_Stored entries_
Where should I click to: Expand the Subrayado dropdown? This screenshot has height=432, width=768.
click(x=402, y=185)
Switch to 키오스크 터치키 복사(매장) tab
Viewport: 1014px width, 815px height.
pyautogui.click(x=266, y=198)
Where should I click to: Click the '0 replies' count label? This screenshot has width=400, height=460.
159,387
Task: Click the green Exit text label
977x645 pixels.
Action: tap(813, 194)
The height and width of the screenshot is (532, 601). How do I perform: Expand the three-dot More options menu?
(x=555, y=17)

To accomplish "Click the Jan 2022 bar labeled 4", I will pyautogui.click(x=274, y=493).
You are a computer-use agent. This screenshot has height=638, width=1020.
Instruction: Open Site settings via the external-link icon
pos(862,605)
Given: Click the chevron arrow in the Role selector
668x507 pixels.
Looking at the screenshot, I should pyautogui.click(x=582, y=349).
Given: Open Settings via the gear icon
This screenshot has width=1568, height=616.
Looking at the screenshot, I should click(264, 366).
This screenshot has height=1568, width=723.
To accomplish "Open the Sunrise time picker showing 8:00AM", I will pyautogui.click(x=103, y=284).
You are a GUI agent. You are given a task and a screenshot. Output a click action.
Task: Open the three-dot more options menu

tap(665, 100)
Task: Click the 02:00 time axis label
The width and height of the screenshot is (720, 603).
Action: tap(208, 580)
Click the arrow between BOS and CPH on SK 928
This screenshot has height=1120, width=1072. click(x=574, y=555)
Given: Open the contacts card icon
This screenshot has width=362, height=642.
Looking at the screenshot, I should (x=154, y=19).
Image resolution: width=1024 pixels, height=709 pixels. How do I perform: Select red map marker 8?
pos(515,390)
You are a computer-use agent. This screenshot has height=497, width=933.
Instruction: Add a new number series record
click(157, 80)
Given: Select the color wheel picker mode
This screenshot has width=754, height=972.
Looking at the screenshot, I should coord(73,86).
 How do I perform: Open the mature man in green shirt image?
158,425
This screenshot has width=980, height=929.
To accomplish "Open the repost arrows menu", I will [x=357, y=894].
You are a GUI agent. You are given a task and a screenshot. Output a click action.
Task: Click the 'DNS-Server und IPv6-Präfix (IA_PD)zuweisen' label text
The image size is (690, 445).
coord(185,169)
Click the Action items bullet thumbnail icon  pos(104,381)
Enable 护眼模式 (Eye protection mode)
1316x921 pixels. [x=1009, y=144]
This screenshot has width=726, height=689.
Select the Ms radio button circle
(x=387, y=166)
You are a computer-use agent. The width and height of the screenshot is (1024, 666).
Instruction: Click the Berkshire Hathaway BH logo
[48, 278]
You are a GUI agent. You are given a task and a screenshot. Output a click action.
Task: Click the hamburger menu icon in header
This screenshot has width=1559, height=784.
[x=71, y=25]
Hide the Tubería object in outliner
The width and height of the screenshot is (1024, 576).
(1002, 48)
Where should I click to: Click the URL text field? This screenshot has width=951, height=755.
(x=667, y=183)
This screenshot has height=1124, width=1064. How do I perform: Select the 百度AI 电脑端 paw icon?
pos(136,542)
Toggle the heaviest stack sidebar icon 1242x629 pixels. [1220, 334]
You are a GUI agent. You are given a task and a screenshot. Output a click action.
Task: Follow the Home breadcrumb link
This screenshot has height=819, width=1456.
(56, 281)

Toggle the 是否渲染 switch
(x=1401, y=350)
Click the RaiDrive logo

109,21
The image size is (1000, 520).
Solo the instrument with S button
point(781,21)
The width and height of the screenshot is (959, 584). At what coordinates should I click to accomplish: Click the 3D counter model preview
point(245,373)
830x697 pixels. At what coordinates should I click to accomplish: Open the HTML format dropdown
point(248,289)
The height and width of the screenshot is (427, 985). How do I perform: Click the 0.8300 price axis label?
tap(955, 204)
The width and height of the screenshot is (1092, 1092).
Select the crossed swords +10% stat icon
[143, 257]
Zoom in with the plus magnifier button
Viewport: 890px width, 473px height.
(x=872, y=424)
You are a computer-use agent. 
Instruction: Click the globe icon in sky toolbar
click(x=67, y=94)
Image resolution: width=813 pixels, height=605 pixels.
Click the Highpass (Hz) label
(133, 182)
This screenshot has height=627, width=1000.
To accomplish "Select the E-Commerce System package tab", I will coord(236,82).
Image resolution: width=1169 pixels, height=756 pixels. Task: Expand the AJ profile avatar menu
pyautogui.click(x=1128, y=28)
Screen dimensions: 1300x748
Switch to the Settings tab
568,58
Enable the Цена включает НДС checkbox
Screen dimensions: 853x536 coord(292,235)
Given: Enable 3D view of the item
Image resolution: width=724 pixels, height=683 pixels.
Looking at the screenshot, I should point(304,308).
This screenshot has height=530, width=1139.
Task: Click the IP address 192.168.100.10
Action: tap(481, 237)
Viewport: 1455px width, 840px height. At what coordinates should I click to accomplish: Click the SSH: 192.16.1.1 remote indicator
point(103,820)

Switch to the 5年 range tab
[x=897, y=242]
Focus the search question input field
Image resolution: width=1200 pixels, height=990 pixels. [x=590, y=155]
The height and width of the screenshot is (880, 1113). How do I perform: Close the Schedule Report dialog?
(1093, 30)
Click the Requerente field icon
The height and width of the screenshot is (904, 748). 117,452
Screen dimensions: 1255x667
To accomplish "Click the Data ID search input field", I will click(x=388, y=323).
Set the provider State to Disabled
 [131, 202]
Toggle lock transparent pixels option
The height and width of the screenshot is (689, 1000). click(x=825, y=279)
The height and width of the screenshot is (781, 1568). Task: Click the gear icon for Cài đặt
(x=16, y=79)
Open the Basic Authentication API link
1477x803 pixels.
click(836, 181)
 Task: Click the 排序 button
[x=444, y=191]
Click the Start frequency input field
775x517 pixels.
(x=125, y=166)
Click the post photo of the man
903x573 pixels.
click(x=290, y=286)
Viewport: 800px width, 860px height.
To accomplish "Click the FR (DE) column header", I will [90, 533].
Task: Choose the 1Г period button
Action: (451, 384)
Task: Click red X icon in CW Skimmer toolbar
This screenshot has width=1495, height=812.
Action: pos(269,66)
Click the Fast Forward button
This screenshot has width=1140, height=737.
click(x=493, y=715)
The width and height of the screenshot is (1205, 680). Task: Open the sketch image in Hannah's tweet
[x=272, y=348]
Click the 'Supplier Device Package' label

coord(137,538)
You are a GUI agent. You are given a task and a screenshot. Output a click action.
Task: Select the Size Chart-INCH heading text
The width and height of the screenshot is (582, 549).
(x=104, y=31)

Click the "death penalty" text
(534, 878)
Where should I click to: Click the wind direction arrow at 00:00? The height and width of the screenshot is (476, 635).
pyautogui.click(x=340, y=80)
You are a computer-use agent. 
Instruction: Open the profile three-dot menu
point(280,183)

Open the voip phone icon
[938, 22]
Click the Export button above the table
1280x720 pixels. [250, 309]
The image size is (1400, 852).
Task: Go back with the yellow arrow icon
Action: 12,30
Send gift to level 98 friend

_PROBLEM TO SOLVE_
Write the entries above out again. Match them exactly.

_OUTPUT OF THE EXERCISE_
Where should I click to: Expand the Subrayado dropdown? This screenshot has height=432, width=768.
click(x=402, y=185)
Switch to 키오스크 터치키 복사(매장) tab
Viewport: 1014px width, 815px height.
pyautogui.click(x=266, y=198)
Where should I click to: Click the '0 replies' count label? This screenshot has width=400, height=460.
159,387
Task: Click the green Exit text label
977x645 pixels.
Action: tap(813, 194)
The height and width of the screenshot is (532, 601). How do I perform: Expand the three-dot More options menu?
(x=555, y=17)

To accomplish "Click the Jan 2022 bar labeled 4", I will pyautogui.click(x=274, y=493).
You are a computer-use agent. This screenshot has height=638, width=1020.
Instruction: Open Site settings via the external-link icon
pos(862,605)
Given: Click the chevron arrow in the Role selector
668x507 pixels.
Looking at the screenshot, I should pyautogui.click(x=582, y=349).
Given: Open Settings via the gear icon
This screenshot has width=1568, height=616.
Looking at the screenshot, I should click(264, 366).
This screenshot has height=1568, width=723.
To accomplish "Open the Sunrise time picker showing 8:00AM", I will pyautogui.click(x=103, y=284).
You are a GUI agent. You are given a task and a screenshot. Output a click action.
Task: Open the three-dot more options menu

tap(665, 100)
Task: Click the 02:00 time axis label
The width and height of the screenshot is (720, 603).
Action: tap(208, 580)
Click the arrow between BOS and CPH on SK 928
This screenshot has height=1120, width=1072. click(x=574, y=555)
Given: Open the contacts card icon
This screenshot has width=362, height=642.
Looking at the screenshot, I should (x=154, y=19).
Image resolution: width=1024 pixels, height=709 pixels. How do I perform: Select red map marker 8?
pos(515,390)
You are a computer-use agent. This screenshot has height=497, width=933.
Instruction: Add a new number series record
click(157, 80)
Given: Select the color wheel picker mode
This screenshot has width=754, height=972.
Looking at the screenshot, I should coord(73,86).
 How do I perform: Open the mature man in green shirt image?
158,425
This screenshot has width=980, height=929.
To accomplish "Open the repost arrows menu", I will [x=357, y=894].
You are a GUI agent. You are given a task and a screenshot. Output a click action.
Task: Click the 'DNS-Server und IPv6-Präfix (IA_PD)zuweisen' label text
The image size is (690, 445).
coord(185,169)
Click the Action items bullet thumbnail icon  pos(104,381)
Enable 护眼模式 (Eye protection mode)
1316x921 pixels. [x=1009, y=144]
This screenshot has width=726, height=689.
Select the Ms radio button circle
(x=387, y=166)
You are a computer-use agent. The width and height of the screenshot is (1024, 666).
Instruction: Click the Berkshire Hathaway BH logo
[48, 278]
You are a GUI agent. You are given a task and a screenshot. Output a click action.
Task: Click the hamburger menu icon in header
This screenshot has width=1559, height=784.
[x=71, y=25]
Hide the Tubería object in outliner
The width and height of the screenshot is (1024, 576).
(1002, 48)
Where should I click to: Click the URL text field? This screenshot has width=951, height=755.
(x=667, y=183)
This screenshot has height=1124, width=1064. How do I perform: Select the 百度AI 电脑端 paw icon?
pos(136,542)
Toggle the heaviest stack sidebar icon 1242x629 pixels. [1220, 334]
You are a GUI agent. You are given a task and a screenshot. Output a click action.
Task: Follow the Home breadcrumb link
This screenshot has height=819, width=1456.
(56, 281)

Toggle the 是否渲染 switch
(x=1401, y=350)
Click the RaiDrive logo

109,21
The image size is (1000, 520).
Solo the instrument with S button
point(781,21)
The width and height of the screenshot is (959, 584). At what coordinates should I click to accomplish: Click the 3D counter model preview
point(245,373)
830x697 pixels. At what coordinates should I click to accomplish: Open the HTML format dropdown
point(248,289)
The height and width of the screenshot is (427, 985). How do I perform: Click the 0.8300 price axis label?
tap(955, 204)
The width and height of the screenshot is (1092, 1092).
Select the crossed swords +10% stat icon
[143, 257]
Zoom in with the plus magnifier button
Viewport: 890px width, 473px height.
(x=872, y=424)
You are a computer-use agent. 
Instruction: Click the globe icon in sky toolbar
click(x=67, y=94)
Image resolution: width=813 pixels, height=605 pixels.
Click the Highpass (Hz) label
(133, 182)
This screenshot has height=627, width=1000.
To accomplish "Select the E-Commerce System package tab", I will coord(236,82).
Image resolution: width=1169 pixels, height=756 pixels. Task: Expand the AJ profile avatar menu
pyautogui.click(x=1128, y=28)
Screen dimensions: 1300x748
Switch to the Settings tab
568,58
Enable the Цена включает НДС checkbox
Screen dimensions: 853x536 coord(292,235)
Given: Enable 3D view of the item
Image resolution: width=724 pixels, height=683 pixels.
Looking at the screenshot, I should point(304,308).
This screenshot has height=530, width=1139.
Task: Click the IP address 192.168.100.10
Action: tap(481, 237)
Viewport: 1455px width, 840px height. At what coordinates should I click to accomplish: Click the SSH: 192.16.1.1 remote indicator
point(103,820)

Switch to the 5年 range tab
[x=897, y=242]
Focus the search question input field
Image resolution: width=1200 pixels, height=990 pixels. [x=590, y=155]
The height and width of the screenshot is (880, 1113). How do I perform: Close the Schedule Report dialog?
(1093, 30)
Click the Requerente field icon
The height and width of the screenshot is (904, 748). 117,452
Screen dimensions: 1255x667
To accomplish "Click the Data ID search input field", I will click(x=388, y=323).
Set the provider State to Disabled
 [131, 202]
Toggle lock transparent pixels option
The height and width of the screenshot is (689, 1000). click(x=825, y=279)
The height and width of the screenshot is (781, 1568). Task: Click the gear icon for Cài đặt
(x=16, y=79)
Open the Basic Authentication API link
1477x803 pixels.
click(836, 181)
 Task: Click the 排序 button
[x=444, y=191]
Click the Start frequency input field
775x517 pixels.
(x=125, y=166)
Click the post photo of the man
903x573 pixels.
click(x=290, y=286)
Viewport: 800px width, 860px height.
To accomplish "Click the FR (DE) column header", I will [90, 533].
Task: Choose the 1Г period button
Action: (451, 384)
Task: Click red X icon in CW Skimmer toolbar
This screenshot has width=1495, height=812.
Action: pos(269,66)
Click the Fast Forward button
This screenshot has width=1140, height=737.
click(x=493, y=715)
The width and height of the screenshot is (1205, 680). Task: Open the sketch image in Hannah's tweet
[x=272, y=348]
Click the 'Supplier Device Package' label

coord(137,538)
You are a GUI agent. You are given a task and a screenshot. Output a click action.
Task: Select the Size Chart-INCH heading text
The width and height of the screenshot is (582, 549).
(x=104, y=31)

Click the "death penalty" text
(534, 878)
Where should I click to: Click the wind direction arrow at 00:00? The height and width of the screenshot is (476, 635).
pyautogui.click(x=340, y=80)
You are a computer-use agent. 
Instruction: Open the profile three-dot menu
point(280,183)

Open the voip phone icon
[938, 22]
Click the Export button above the table
1280x720 pixels. [250, 309]
The image size is (1400, 852).
Task: Go back with the yellow arrow icon
Action: 12,30
Send gift to level 98 friend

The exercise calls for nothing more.